King Cobra sightings bring up snake bite treatment issues

September 30, 2010 05:32 pm | Updated November 28, 2021 09:35 pm IST - Thiruvananthapuram:

It was 8 pm on September 16 when snake catcher Vava Suresh received a call from the Kulathupuzha Forest Range Officer, seeking assistance to capture a King Cobra seen by residents of a tribal settlement.

Overjoyed by the prospect of setting hands on a `King’, Mr.Suresh lost no time in setting out on a five- hour journey to the colony bordering the forest where the snake was perched among the foliage of a tall tree.

Reaching the site at 1.15 am, Mr.Suresh used a ladder to climb up, only to see the King Cobra jump to a neighbouring rubber tree. It took him over three hours to bring down the 15- foot snake using a rope noose.

Watched by an expectant crowd, the handler deftly subdued the big snake which was later released into the forest. A week back, Mr.Suresh had captured another King Cobra from Madathara near Konni.

Over the last 10 years, the King Cobra has been sighted 55 times at various locations across Kerala, pointing to the possible threat faced by the snake from deforestation and habitat loss. It also exposes the threat faced by humans coming into contact with the snake.

The world's longest venomous snake growing upto a length of 5.6 m (18.5 ft), the King Cobra ( Ophiophagushannah ) is widespread throughout Southeast Asia and parts of India, and is found mostly in forested areas and tea estates. Fierce, agile and highly aggressive, it is capable of delivering upto 600 mg of venom in a single bite, enough to kill 20 to 40 grown men or even an adult elephant.

The venom of the King Cobra is primarily neurotoxic, but also contains cardiotoxic compounds. The venom quickly attacks the victim's central nervous system, and induces severe pain, blurred vision, vertigo, drowsiness, and paralysis, leading to cardiovascular collapse and coma. Death follows due to respiratory failure.

There are two types of antivenom made specifically to treat a King Cobra bite. The Red Cross in Thailand manufactures one (Specific), and the Central Research Institute in India, Kasauli, H.P, manufactures the other (non-specific); however, both are made in small quantities and are not widely available.

King Cobra bites are rare since the snake generally avoids contact with humans. Only four deaths have been reported in South India over the past 20 years.

Scientists point out that the polyvalent method of anti venom treatment in India is primitive and makes it difficult to treat snake bite victims. It also accounts for the high incidence of snake bite deaths in India.

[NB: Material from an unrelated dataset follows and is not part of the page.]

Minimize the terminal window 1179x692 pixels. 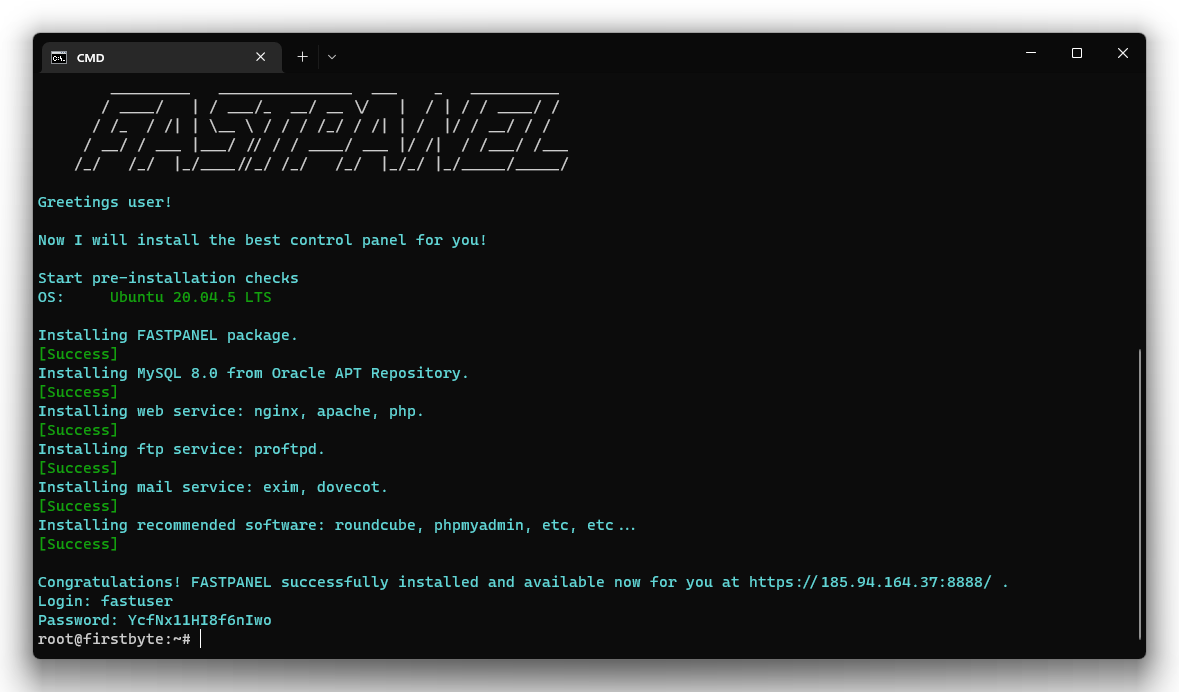(1030, 53)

In the polyvalent method, the victim is administered the antibodies of four different species, namely the Spectacled Cobra, the common krait, saw scaled viper and Russell’s viper, that account for most of the bite cases.

Though Australia has the highest number of venomous snakes, the number of death cases is less because the country follows the targeted monovalent technique based on identification of species using a snake venom detection kit.

“It requires a detailed study to come up with a modern treatment method that will bring down the mortality rate in snake bite victims”, says R.Dileepkumar, research scholar, Department of Zoology, University of Kerala and member of a team working on the development of a detector kit for identification of the bite of nine different venomous species.

The research team, led by Dr.Oommen V.Oommen, CSIR Emeritus Scientist, Zoology Department and Centre for Bioinformatics, also involves the Little Flower Hospital, Angamaly and the Panchakarma Institute under Govt. Ayurveda College, Thiruvananthapuram.

“The polyvalent anti venom treatment method followed in India results in collateral damage, affecting internal organs. To confirm a snake bite, doctors often wait for symptoms like dizziness, nausea or imbalance, typical of neurotoxins, or anti coagulation of blood that is characteristic of haemotoxins. The delay can lead to complications or even death”, says Mr.Dileepkumar.

A detector kit will obviate the need to wait for symptoms and avoid the complications inherent in administering polyvalent anti venom. “Developing a monovalent anti venom specific to the King Cobra has become necessary in the light of the increasing number of sightings of the snake”, he adds.